Configurable Revision Tracking for Data Sets
Find Innovative SolutionsGenerate Solutions
Solution Overview
Problem
Conventional computing environments fail to accurately identify meaningful revision events in data sets, often providing users with irrelevant revision dates that do not reflect significant changes from their perspective, and lack the ability to interpret data formats, leading to improper identification of revisions.
Innovation Solution
A method and system that monitor data sets to determine revision events based on configurable requirements, updating a revision value to indicate when a meaningful change has occurred, and provide a graphical representation of revisions, allowing users to track and visualize changes effectively.
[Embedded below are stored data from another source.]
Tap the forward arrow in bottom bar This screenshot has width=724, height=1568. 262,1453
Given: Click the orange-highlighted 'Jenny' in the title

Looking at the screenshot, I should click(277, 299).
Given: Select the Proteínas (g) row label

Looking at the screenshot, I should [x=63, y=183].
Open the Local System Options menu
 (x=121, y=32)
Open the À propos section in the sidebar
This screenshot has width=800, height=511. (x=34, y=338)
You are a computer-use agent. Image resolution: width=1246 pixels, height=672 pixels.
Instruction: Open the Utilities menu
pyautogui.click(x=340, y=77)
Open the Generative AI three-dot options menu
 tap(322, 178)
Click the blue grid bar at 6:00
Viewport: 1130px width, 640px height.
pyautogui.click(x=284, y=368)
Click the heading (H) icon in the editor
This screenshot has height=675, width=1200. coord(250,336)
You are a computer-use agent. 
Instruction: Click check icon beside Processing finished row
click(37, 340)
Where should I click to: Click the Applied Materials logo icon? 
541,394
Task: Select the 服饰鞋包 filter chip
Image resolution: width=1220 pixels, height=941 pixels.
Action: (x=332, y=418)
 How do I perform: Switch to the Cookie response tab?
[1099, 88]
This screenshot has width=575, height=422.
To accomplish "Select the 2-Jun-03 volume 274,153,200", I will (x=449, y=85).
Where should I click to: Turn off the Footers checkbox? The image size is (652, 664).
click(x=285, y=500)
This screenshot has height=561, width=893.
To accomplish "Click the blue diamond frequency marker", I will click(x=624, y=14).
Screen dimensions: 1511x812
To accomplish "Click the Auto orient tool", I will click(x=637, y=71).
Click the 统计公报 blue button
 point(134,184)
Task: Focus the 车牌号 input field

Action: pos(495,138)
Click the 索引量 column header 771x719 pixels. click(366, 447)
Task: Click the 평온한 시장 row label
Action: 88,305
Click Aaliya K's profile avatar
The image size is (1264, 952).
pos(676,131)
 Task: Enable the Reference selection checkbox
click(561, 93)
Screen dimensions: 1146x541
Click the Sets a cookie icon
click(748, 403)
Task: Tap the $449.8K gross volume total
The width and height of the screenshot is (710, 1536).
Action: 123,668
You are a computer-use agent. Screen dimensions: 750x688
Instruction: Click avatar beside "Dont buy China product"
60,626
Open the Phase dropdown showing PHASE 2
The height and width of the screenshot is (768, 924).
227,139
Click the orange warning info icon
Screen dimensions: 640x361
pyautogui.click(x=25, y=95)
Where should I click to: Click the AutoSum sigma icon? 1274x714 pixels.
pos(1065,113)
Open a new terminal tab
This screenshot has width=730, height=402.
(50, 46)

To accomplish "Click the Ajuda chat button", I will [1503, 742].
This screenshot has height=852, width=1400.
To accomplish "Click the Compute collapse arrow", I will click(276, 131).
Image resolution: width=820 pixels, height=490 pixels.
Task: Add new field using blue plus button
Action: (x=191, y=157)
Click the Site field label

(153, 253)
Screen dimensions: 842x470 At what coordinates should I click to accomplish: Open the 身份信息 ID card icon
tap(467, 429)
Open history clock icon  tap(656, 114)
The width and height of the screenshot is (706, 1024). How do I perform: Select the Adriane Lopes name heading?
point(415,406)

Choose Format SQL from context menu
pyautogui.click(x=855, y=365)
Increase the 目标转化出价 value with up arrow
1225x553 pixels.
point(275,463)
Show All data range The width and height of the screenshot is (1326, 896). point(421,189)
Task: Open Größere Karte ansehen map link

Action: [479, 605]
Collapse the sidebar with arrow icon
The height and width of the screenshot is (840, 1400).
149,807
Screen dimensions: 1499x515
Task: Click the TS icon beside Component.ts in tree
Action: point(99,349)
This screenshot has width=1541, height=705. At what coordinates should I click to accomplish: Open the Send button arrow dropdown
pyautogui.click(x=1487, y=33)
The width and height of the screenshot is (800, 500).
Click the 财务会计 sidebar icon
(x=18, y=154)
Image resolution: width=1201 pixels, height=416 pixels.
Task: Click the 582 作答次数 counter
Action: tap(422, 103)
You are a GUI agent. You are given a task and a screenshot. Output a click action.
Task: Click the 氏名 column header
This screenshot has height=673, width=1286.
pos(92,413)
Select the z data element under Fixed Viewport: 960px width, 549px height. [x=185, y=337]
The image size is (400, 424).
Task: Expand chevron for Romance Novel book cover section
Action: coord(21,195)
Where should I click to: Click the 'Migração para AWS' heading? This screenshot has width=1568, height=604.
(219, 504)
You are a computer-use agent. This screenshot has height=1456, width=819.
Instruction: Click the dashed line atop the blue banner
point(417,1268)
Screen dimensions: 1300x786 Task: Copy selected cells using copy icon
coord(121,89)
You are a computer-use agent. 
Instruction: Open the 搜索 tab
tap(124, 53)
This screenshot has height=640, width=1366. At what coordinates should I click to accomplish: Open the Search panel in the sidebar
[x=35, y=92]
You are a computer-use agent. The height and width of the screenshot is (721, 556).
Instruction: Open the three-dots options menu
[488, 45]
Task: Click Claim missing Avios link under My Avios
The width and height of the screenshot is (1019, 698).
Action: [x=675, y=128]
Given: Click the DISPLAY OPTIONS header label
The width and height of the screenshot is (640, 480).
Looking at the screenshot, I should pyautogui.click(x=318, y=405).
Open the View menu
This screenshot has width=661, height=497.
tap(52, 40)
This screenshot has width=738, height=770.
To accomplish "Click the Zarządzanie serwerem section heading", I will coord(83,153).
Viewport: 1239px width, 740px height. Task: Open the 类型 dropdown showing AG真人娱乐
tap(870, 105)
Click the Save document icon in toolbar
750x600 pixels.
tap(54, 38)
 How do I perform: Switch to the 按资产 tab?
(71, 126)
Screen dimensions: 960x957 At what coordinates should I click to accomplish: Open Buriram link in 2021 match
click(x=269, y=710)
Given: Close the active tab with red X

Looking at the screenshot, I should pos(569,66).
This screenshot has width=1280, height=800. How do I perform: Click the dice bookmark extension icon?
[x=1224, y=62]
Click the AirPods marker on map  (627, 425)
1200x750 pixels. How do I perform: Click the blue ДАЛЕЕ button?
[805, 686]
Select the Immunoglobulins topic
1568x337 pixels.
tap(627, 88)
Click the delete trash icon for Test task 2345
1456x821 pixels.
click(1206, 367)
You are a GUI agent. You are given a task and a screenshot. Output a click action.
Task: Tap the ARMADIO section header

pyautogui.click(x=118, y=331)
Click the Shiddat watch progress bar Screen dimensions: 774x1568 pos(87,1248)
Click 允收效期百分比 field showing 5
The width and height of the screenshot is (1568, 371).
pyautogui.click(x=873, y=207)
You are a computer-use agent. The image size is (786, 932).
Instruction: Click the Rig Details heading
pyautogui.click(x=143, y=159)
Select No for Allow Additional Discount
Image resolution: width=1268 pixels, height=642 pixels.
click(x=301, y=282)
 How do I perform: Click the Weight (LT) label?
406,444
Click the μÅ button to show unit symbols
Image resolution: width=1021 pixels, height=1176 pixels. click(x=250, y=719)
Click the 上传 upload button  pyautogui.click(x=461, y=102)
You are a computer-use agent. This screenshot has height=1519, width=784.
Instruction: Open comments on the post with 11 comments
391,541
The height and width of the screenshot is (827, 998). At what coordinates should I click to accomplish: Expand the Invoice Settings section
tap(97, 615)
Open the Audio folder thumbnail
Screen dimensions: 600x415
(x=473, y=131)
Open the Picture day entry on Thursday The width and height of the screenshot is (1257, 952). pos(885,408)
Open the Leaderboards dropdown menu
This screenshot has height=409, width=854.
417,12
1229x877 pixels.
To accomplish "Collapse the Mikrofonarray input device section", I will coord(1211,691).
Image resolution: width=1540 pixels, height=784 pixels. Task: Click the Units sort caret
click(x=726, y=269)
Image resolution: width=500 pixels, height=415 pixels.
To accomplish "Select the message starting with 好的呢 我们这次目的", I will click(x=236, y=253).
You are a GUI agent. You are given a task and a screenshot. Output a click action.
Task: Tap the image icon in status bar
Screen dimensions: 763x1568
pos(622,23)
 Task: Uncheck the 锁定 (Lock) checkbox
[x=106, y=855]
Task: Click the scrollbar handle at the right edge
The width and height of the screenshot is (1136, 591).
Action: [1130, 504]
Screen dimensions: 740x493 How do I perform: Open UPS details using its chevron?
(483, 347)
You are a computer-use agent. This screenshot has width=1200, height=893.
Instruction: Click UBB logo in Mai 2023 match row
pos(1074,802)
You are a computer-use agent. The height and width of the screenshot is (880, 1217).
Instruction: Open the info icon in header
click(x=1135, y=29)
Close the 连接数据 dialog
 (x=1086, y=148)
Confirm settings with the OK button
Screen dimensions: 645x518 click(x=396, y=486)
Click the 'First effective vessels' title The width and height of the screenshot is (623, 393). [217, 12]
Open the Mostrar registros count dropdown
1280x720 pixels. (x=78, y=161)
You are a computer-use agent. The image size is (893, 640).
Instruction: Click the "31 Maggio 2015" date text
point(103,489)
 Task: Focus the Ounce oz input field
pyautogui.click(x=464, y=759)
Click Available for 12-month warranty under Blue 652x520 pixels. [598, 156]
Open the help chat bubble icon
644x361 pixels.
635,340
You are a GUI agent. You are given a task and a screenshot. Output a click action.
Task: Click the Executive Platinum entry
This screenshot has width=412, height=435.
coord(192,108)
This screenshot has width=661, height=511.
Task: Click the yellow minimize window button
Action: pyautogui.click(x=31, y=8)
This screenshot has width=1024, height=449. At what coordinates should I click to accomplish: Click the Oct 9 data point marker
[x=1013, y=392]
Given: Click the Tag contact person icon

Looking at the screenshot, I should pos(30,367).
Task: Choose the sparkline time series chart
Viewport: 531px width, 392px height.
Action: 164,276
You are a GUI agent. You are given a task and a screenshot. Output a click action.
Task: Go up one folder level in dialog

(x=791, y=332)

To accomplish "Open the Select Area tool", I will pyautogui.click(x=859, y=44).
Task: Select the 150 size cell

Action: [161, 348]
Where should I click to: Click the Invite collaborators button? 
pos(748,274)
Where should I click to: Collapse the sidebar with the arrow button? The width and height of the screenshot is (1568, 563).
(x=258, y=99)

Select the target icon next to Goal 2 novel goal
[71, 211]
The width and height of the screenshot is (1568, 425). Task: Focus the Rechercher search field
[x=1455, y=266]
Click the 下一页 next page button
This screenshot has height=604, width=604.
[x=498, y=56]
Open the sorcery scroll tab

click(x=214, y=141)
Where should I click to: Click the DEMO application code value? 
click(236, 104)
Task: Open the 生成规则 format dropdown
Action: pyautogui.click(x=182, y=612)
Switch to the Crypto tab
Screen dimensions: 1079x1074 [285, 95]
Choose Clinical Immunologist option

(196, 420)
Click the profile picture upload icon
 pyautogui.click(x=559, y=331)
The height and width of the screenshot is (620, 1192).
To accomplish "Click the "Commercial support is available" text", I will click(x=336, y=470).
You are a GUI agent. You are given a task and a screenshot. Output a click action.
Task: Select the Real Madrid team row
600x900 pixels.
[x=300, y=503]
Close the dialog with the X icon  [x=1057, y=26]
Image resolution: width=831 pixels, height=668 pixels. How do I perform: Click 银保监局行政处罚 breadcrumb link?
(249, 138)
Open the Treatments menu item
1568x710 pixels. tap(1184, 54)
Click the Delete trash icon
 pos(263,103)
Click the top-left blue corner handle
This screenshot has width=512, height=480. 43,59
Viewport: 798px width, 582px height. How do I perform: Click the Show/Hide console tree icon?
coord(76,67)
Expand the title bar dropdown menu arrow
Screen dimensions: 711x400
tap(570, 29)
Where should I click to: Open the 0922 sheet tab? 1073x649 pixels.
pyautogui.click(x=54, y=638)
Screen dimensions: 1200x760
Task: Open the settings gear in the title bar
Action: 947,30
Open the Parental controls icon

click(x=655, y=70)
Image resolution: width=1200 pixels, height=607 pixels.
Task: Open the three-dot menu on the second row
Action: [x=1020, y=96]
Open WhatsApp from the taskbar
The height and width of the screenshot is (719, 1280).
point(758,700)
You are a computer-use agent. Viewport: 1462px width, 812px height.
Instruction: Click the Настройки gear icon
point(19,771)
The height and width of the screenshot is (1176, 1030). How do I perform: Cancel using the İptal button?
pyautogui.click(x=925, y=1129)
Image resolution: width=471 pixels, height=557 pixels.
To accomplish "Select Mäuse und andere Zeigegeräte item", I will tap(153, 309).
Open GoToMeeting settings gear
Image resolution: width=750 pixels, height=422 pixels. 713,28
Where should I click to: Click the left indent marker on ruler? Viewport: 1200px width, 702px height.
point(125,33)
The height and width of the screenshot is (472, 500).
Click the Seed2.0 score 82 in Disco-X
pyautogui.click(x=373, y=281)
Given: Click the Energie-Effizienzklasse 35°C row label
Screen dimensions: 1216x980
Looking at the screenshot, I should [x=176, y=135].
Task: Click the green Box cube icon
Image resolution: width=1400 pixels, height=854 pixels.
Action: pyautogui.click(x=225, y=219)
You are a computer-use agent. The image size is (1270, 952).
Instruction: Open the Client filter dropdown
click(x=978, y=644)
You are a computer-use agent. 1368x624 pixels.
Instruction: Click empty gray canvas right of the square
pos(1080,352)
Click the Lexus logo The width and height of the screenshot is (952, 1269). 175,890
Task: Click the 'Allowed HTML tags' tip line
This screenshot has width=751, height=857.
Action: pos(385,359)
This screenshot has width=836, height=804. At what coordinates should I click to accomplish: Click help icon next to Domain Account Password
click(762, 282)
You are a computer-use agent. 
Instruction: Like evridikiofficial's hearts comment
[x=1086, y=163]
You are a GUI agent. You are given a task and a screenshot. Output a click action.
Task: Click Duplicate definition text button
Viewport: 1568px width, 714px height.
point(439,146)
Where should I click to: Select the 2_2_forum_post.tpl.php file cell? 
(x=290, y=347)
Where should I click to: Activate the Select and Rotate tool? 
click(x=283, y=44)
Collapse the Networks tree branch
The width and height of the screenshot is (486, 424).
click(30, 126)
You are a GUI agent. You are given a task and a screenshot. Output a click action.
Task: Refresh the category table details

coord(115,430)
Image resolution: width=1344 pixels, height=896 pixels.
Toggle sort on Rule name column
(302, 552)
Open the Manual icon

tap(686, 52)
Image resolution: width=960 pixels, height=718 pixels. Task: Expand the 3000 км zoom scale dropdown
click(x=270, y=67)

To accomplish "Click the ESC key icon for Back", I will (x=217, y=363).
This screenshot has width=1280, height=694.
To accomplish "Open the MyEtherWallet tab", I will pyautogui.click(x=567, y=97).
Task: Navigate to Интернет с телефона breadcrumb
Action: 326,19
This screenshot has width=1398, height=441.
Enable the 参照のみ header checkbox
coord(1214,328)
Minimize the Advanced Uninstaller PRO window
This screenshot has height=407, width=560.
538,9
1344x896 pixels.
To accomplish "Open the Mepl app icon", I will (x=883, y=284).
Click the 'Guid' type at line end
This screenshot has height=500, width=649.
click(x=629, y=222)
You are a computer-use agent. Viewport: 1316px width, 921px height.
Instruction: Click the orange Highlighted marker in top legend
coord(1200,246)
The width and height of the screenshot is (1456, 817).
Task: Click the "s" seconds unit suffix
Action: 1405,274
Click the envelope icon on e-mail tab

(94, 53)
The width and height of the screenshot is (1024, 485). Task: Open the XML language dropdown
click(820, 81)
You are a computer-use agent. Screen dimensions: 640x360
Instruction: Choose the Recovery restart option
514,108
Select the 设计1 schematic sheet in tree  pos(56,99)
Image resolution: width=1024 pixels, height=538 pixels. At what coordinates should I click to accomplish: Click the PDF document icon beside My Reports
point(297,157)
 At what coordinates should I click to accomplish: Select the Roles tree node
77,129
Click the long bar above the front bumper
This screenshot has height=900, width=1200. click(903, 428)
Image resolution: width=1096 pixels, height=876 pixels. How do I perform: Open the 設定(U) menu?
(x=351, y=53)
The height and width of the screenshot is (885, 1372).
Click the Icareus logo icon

Engineering Contradictions & Design Principles
Engineering Contradiction Analysis
1Ease of operation
If conventional computing environments use standard revision dating techniques (file save/open/print timestamps), then the revision date artifact can be automatically provided without requiring data interpretation, but the revision date does not reflect meaningful changes from the user's perspective
Solution Approach 1:
The patent introduces a configurable requirement as an intermediary mechanism between the raw data change detection and the revision date assignment. This configurable requirement acts as a filter that translates low-level data changes into meaningful revision events, allowing the system to automatically provide revision dates while ensuring they reflect user-defined meaningful changes rather than mere file operation timestamps
Solution Approach 2:
The system changes the parameter used for revision detection from standard file operation timestamps to configurable requirements that define meaningful changes. By allowing users to configure what constitutes a meaningful change (e.g., specific data field modifications, structural changes), the system transforms the revision detection mechanism to align with user perspectives while maintaining automatic operation
2Extent of automation
If RCS environments track revisions by checking data sets into the repository, then revision tracking mechanism is established, but the system lacks knowledge about data formats and cannot properly identify revisions
Solution Approach 1:
The patent applies preliminary action by establishing configurable requirements before revision tracking begins. These configurable requirements define the criteria for meaningful changes in advance, allowing the system to automatically and accurately identify revisions when they occur, eliminating the need for complex real-time data format interpretation during the tracking process
Solution Approach 2:
The system implements feedback by continuously monitoring data sets against the configurable requirements and updating revision dates when meaningful changes are detected. This feedback mechanism allows the system to learn and adapt to data format characteristics over time, improving revision identification accuracy without requiring explicit programming of each data format
3Productivity
If the system monitors data sets continuously to detect all changes, then revision events can be captured, but the system cannot distinguish between meaningful changes and trivial modifications
Solution Approach 1:
The patent extracts the essence of meaningful changes by using configurable requirements as filters. Instead of analyzing every data modification in detail, the system extracts only those changes that satisfy the pre-defined configurable requirements, efficiently distinguishing meaningful revisions from trivial modifications while maintaining high productivity in change detection
Data Source
AI summary
Exemplary embodiments update a revision value related to a data set that includes data. The revision value indicates whether a revision event has occurred with respect to the data set. Exemplary embodiments identify whether a change associated with the data qualifies as a revision event in the data set. The identification is based on a configurable requirement. The revision value is specified based on the identification to provide a user with an indication of whether the revision event has occurred.